__Required task__: Copy out each of the following records line for line, with nothing changed.

━━━ Recorded data ━━━

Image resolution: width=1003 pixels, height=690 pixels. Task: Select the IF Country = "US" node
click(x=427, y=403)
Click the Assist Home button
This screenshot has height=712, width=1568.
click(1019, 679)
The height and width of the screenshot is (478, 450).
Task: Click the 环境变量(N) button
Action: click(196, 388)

━━━

__Full answer__:
Image resolution: width=1003 pixels, height=690 pixels. Task: Select the IF Country = "US" node
click(x=427, y=403)
Click the Assist Home button
This screenshot has height=712, width=1568.
click(1019, 679)
The height and width of the screenshot is (478, 450).
Task: Click the 环境变量(N) button
Action: click(196, 388)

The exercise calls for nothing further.